**EXERCISE DESCRIPTION:**
Render the material as a two-column CSV with the headers "target" and "coordinates". Start with the line containing "мире (429, 1890)" and go on through the line containing "MyBook.ru (140, 2504)", one row per line. Put each value in its own quoted field and turn any line breaks into spaces.

----- RECORDS SHOWN -----

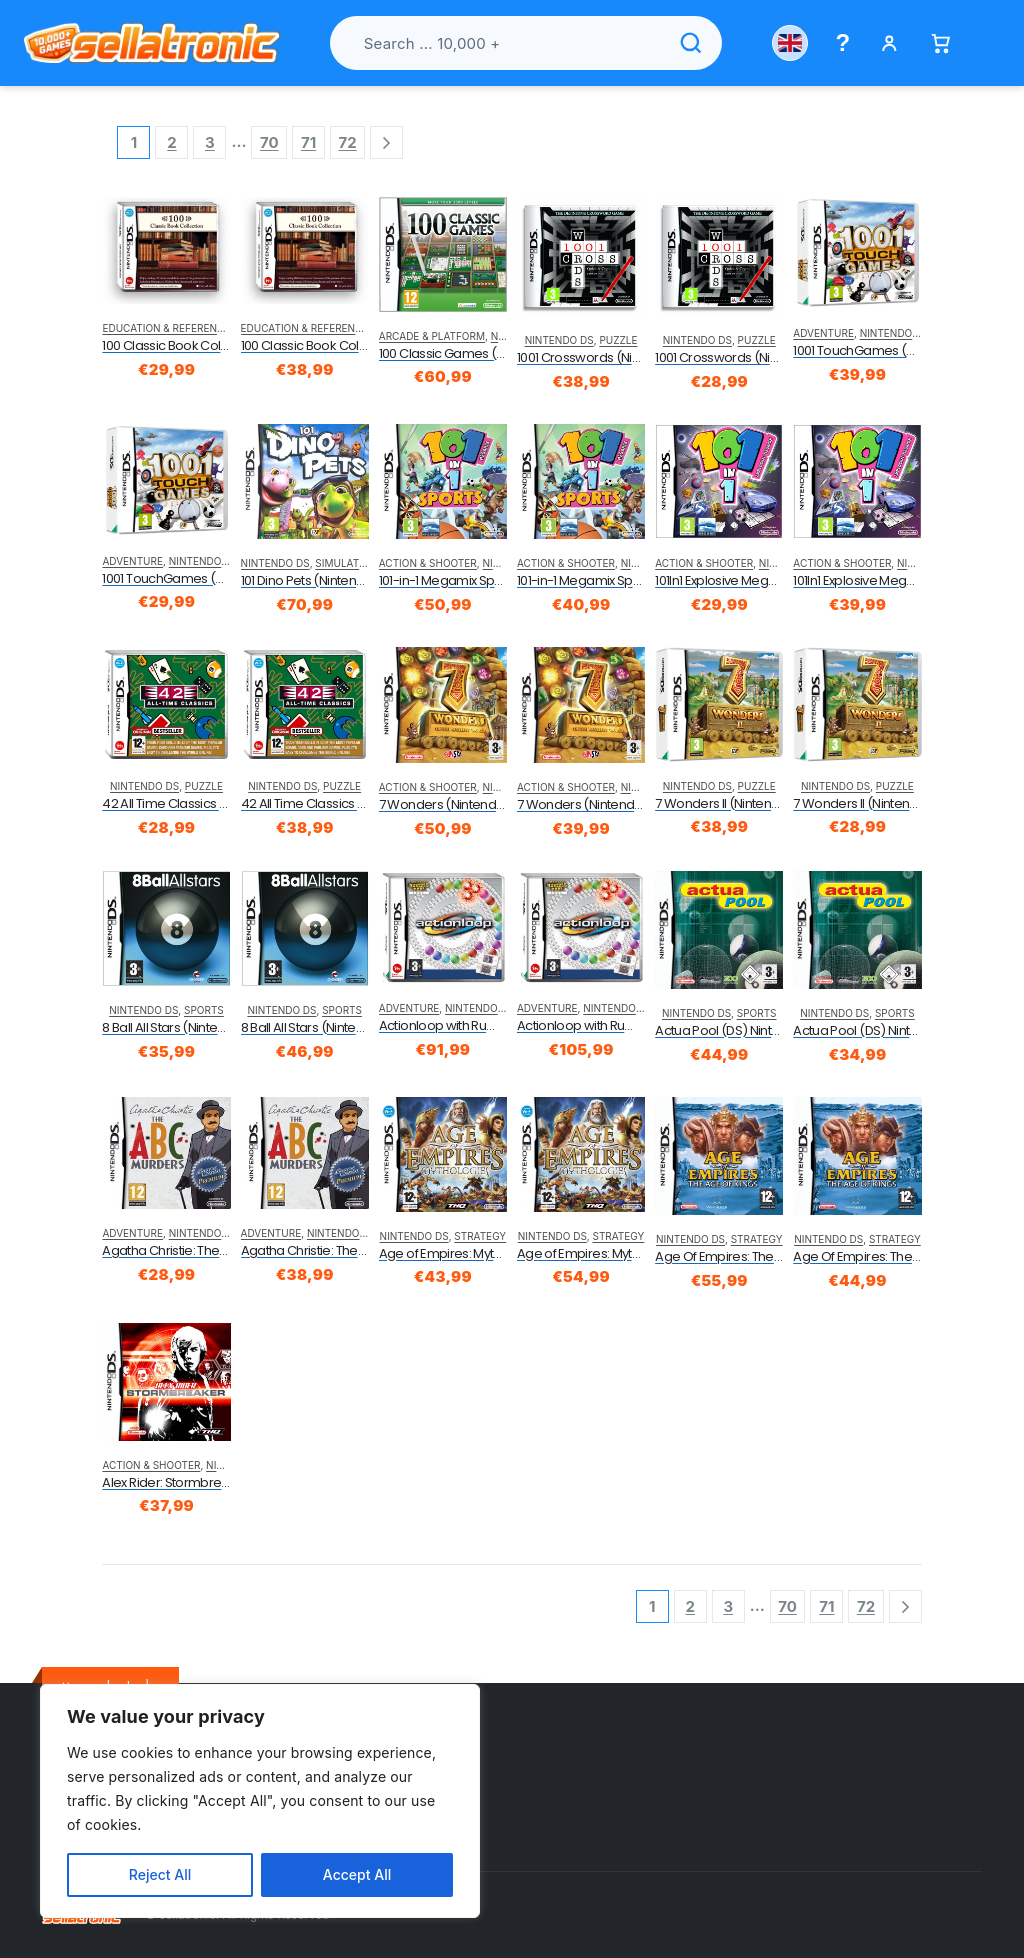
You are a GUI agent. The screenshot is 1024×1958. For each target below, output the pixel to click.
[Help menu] (843, 43)
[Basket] (940, 43)
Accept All (357, 1874)
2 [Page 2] (171, 142)
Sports (204, 1010)
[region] (260, 1801)
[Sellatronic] (152, 43)
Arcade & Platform (432, 336)
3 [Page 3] (210, 142)
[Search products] (526, 43)
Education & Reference (166, 328)
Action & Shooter (428, 563)
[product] (166, 251)
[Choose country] (790, 43)
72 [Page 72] (348, 142)
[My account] (889, 43)
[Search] (691, 43)
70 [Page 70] (269, 142)
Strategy (480, 1236)
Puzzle (618, 340)
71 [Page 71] (308, 142)
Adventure (823, 333)
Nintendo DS (559, 340)
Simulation (346, 563)
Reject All (160, 1874)
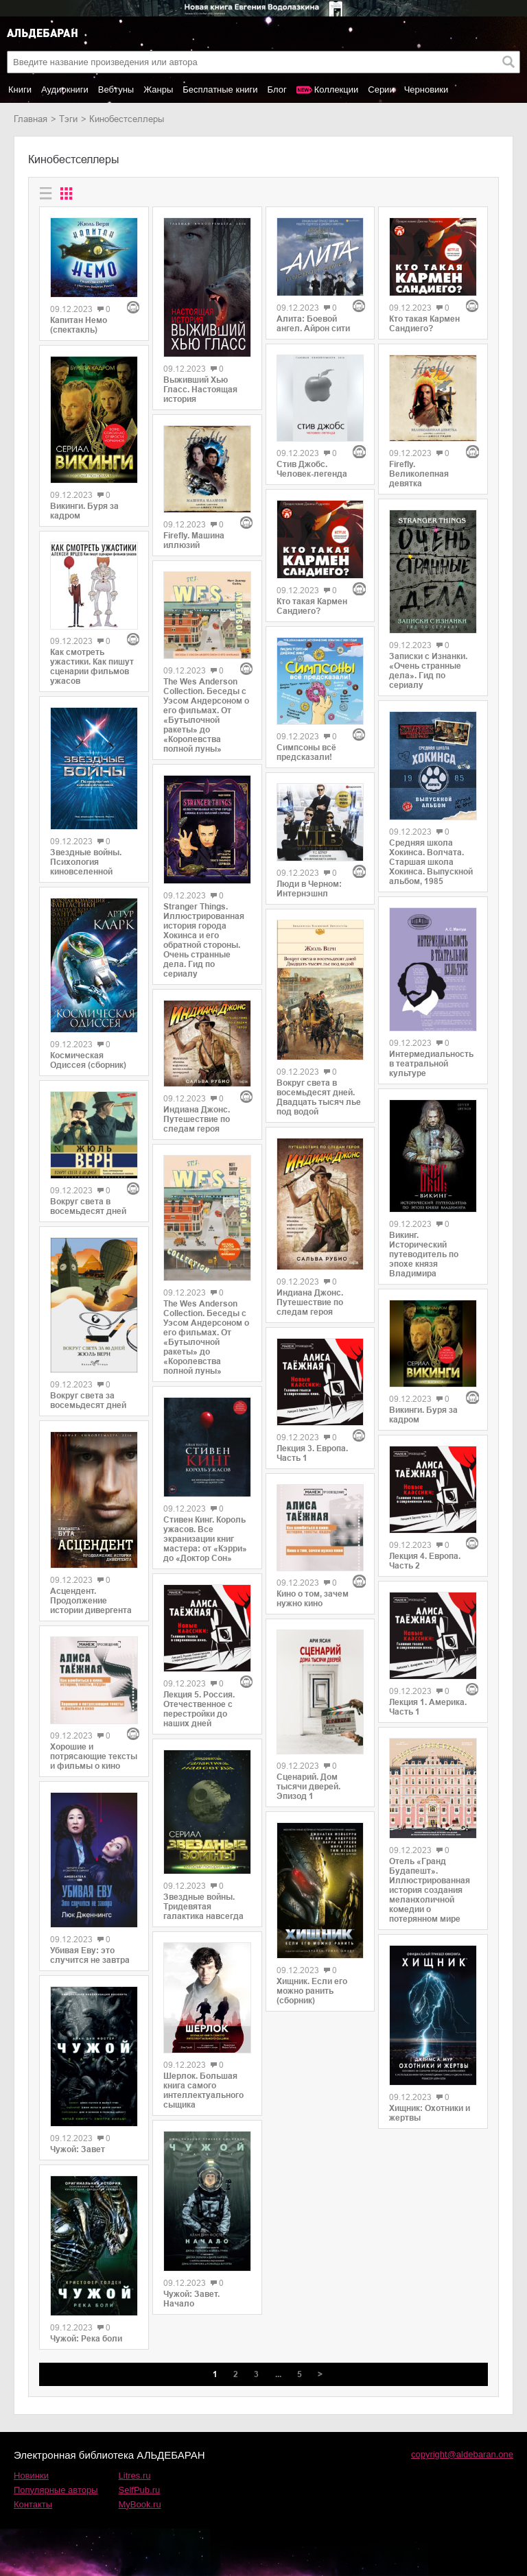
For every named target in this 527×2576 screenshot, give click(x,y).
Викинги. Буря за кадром (84, 511)
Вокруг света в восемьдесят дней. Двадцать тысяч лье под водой (319, 1097)
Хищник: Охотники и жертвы (429, 2113)
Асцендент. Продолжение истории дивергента (91, 1600)
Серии (381, 89)
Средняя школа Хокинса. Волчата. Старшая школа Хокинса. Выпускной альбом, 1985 (431, 862)
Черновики (426, 89)
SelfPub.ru (140, 2490)
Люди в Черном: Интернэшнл (309, 888)
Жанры (158, 89)
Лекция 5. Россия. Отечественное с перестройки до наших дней (199, 1709)
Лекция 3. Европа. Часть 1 (312, 1453)
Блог (277, 89)
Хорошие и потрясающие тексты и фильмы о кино (93, 1756)
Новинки (31, 2475)
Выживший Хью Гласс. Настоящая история (200, 389)
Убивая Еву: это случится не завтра (90, 1955)
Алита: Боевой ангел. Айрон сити (313, 323)
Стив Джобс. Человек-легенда (312, 469)
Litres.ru (135, 2475)
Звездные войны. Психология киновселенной (85, 862)
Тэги (68, 119)
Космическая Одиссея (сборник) (88, 1060)
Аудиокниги (65, 89)
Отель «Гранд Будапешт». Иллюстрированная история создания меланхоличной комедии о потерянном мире (429, 1890)
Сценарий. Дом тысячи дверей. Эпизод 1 (308, 1786)
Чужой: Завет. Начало (191, 2299)
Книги (20, 89)
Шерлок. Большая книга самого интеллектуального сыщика (203, 2090)
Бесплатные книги (220, 89)
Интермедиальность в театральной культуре (431, 1063)
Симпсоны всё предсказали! (306, 752)
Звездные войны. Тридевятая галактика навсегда (203, 1906)
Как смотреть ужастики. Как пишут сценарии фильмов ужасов (92, 666)
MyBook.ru (140, 2504)
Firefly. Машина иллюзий (193, 540)
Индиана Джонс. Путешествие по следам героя (196, 1119)
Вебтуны (116, 89)
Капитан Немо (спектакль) (78, 325)
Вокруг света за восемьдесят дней (88, 1400)
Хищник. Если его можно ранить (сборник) (312, 1991)
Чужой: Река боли (86, 2339)
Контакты (33, 2504)
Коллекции (336, 89)
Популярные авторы (56, 2490)
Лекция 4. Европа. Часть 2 (424, 1561)
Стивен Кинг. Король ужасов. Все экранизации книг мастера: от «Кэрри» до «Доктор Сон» (205, 1539)
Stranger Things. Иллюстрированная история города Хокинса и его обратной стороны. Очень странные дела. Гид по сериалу (203, 940)
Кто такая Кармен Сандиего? (312, 606)
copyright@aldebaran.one (462, 2454)
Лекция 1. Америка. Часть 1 (428, 1707)
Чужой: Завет (77, 2149)
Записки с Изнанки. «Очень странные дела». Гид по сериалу (428, 671)
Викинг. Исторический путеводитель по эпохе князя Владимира (423, 1254)
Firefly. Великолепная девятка (419, 474)
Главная (30, 119)
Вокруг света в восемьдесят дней (88, 1206)
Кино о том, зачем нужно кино (313, 1598)
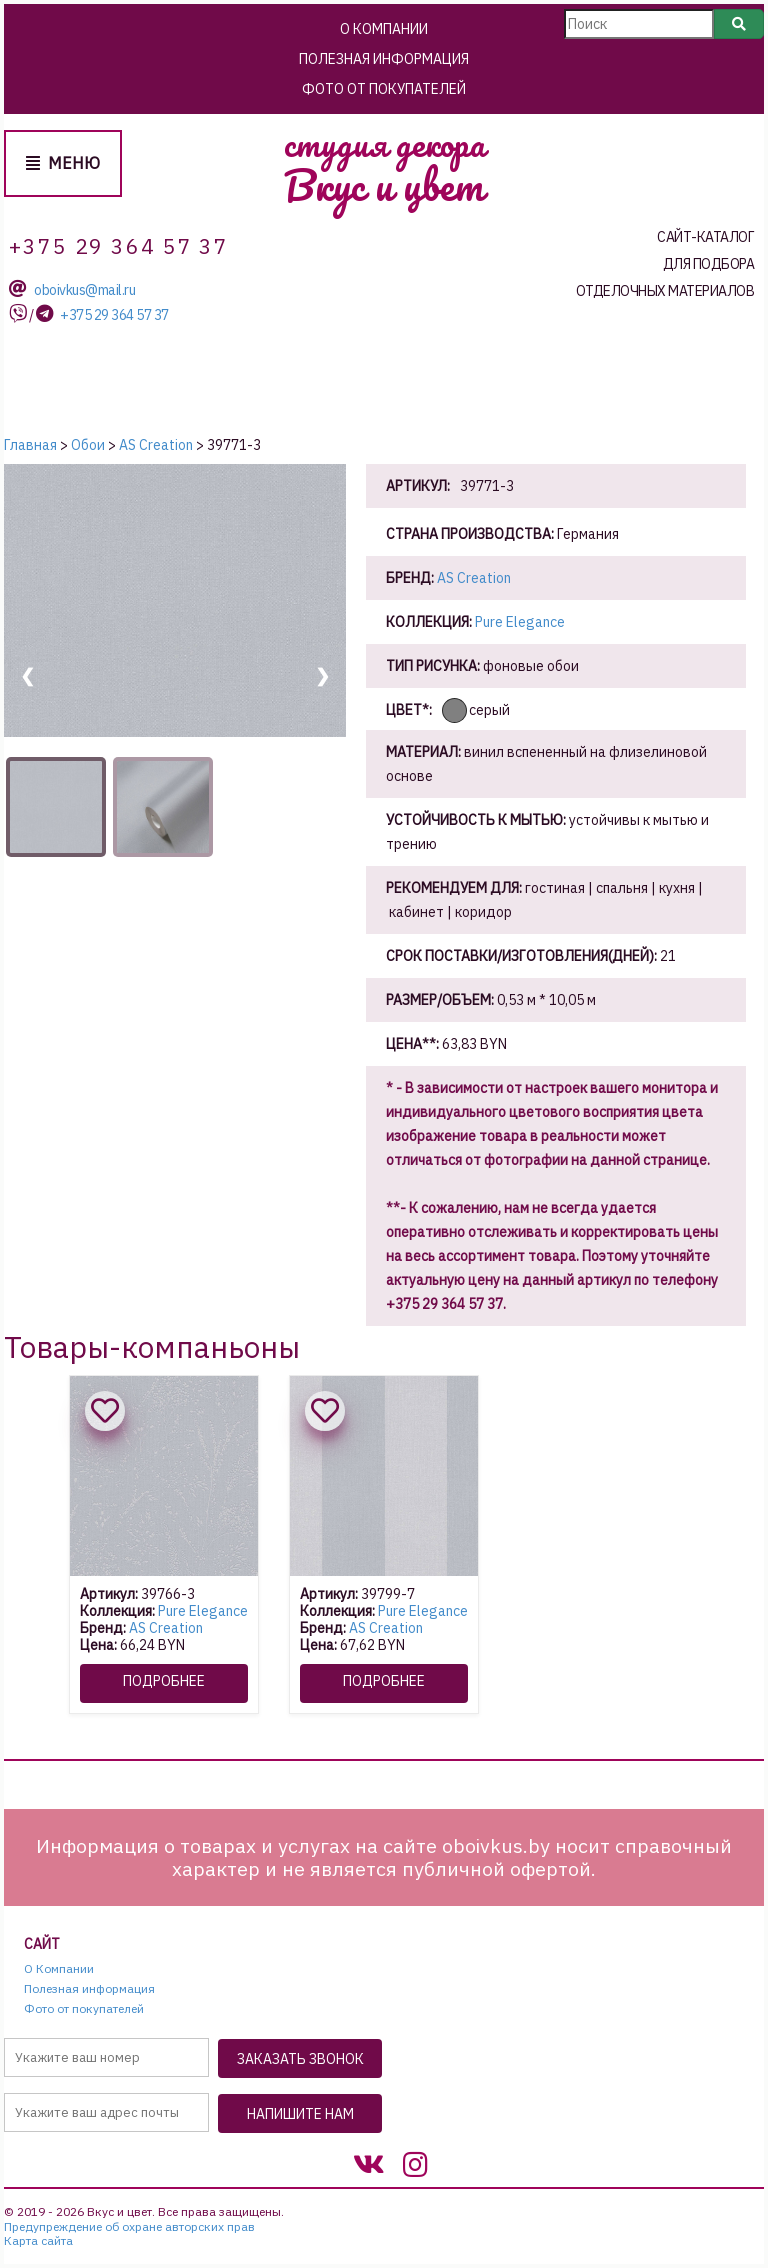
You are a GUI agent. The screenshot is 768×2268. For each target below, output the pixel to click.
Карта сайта (38, 2241)
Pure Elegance (520, 622)
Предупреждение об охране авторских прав (129, 2227)
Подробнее (164, 1681)
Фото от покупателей (384, 89)
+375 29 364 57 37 (114, 315)
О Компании (384, 29)
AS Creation (474, 578)
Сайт (42, 1944)
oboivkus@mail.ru (84, 290)
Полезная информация (384, 59)
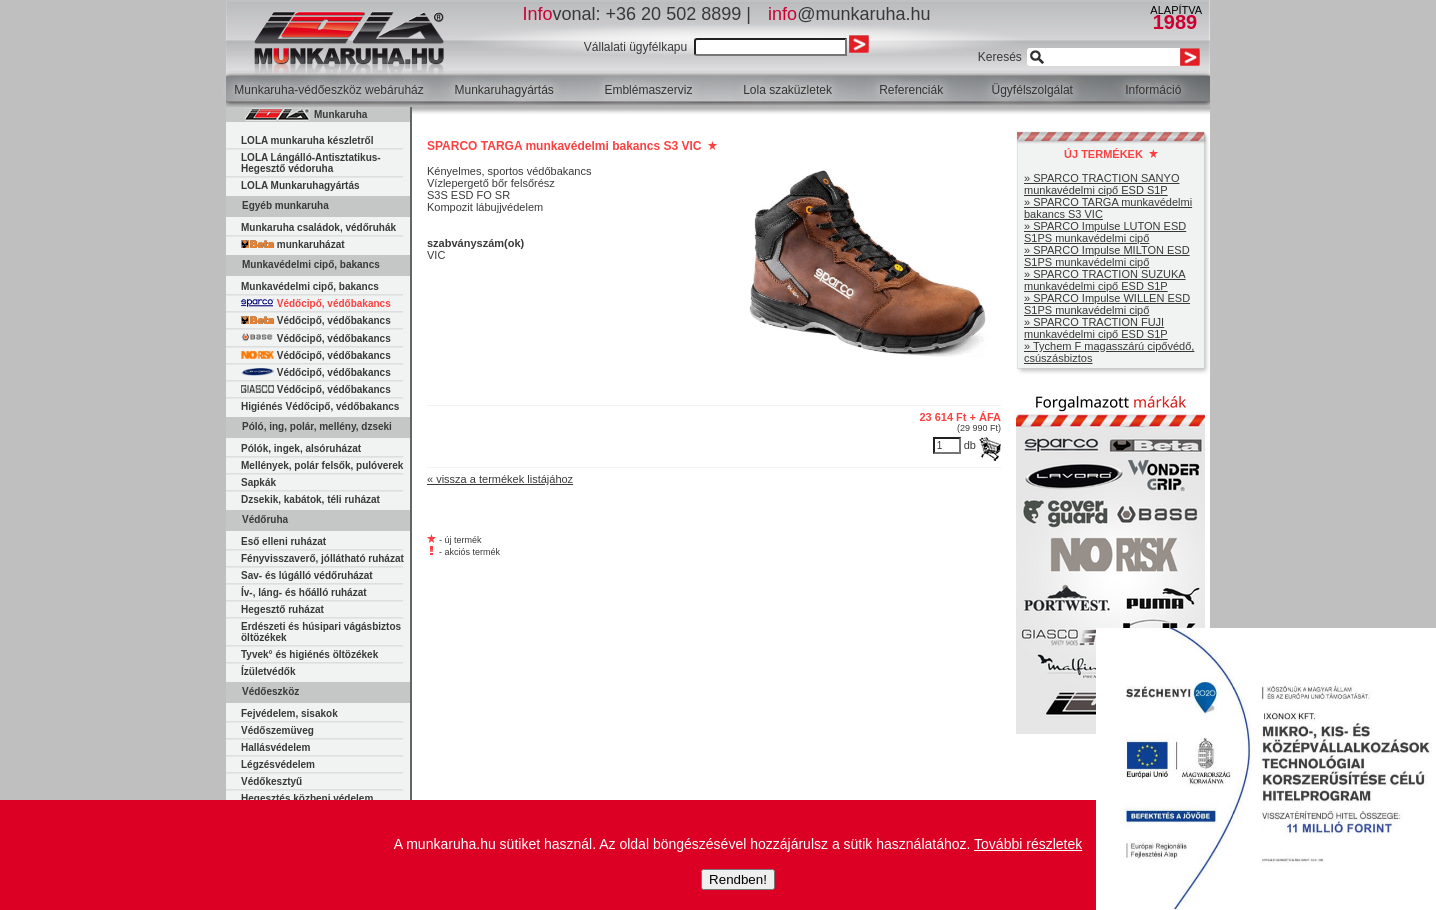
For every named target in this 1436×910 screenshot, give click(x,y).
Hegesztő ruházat (282, 609)
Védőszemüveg (277, 730)
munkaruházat (293, 244)
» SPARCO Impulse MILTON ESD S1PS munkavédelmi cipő (1107, 256)
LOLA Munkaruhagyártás (300, 185)
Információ (1153, 90)
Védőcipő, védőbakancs (316, 303)
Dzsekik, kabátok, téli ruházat (310, 499)
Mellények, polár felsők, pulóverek (322, 465)
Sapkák (258, 482)
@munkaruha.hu (849, 14)
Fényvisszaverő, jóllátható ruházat (322, 558)
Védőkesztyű (271, 781)
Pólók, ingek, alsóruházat (301, 448)
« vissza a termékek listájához (500, 479)
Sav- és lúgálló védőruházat (307, 575)
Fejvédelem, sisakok (289, 713)
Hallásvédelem (276, 747)
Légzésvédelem (278, 764)
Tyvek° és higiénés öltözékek (309, 654)
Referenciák (911, 90)
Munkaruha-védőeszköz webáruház (328, 90)
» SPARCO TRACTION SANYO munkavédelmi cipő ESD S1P (1101, 184)
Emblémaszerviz (648, 90)
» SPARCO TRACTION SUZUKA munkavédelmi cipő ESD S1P (1105, 280)
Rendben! (738, 879)
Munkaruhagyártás (503, 90)
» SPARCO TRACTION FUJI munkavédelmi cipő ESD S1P (1096, 328)
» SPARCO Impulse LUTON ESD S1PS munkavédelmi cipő (1105, 232)
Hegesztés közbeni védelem (307, 798)
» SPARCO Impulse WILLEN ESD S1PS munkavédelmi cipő (1107, 304)
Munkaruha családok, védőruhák (318, 227)
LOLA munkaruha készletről (307, 140)
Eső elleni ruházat (283, 541)
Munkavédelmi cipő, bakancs (310, 286)
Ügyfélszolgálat (1032, 90)
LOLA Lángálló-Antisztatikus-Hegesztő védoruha (311, 163)
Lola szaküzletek (787, 90)
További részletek (1028, 844)
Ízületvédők (268, 671)
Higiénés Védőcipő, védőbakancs (320, 406)
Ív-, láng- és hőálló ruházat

-----

**ANSWER FOR THE TASK:**
target,coordinates
"Отель «Гранд Будапешт». Иллюстрированная история создания меланхоличной комедии о потерянном мире","(429, 1890)"
"Сценарий. Дом тысячи дверей. Эпизод 1","(308, 1786)"
"Чужой: Завет. Начало","(191, 2299)"
"Книги","(20, 89)"
"Шерлок. Большая книга самого интеллектуального сыщика","(203, 2090)"
"Бесплатные книги","(220, 89)"
"Интермедиальность в театральной культуре","(431, 1063)"
"Симпсоны всё предсказали!","(306, 752)"
"Звездные войны. Тридевятая галактика навсегда","(203, 1906)"
"Как смотреть ужастики. Как пишут сценарии фильмов ужасов","(92, 666)"
"MyBook.ru","(140, 2504)"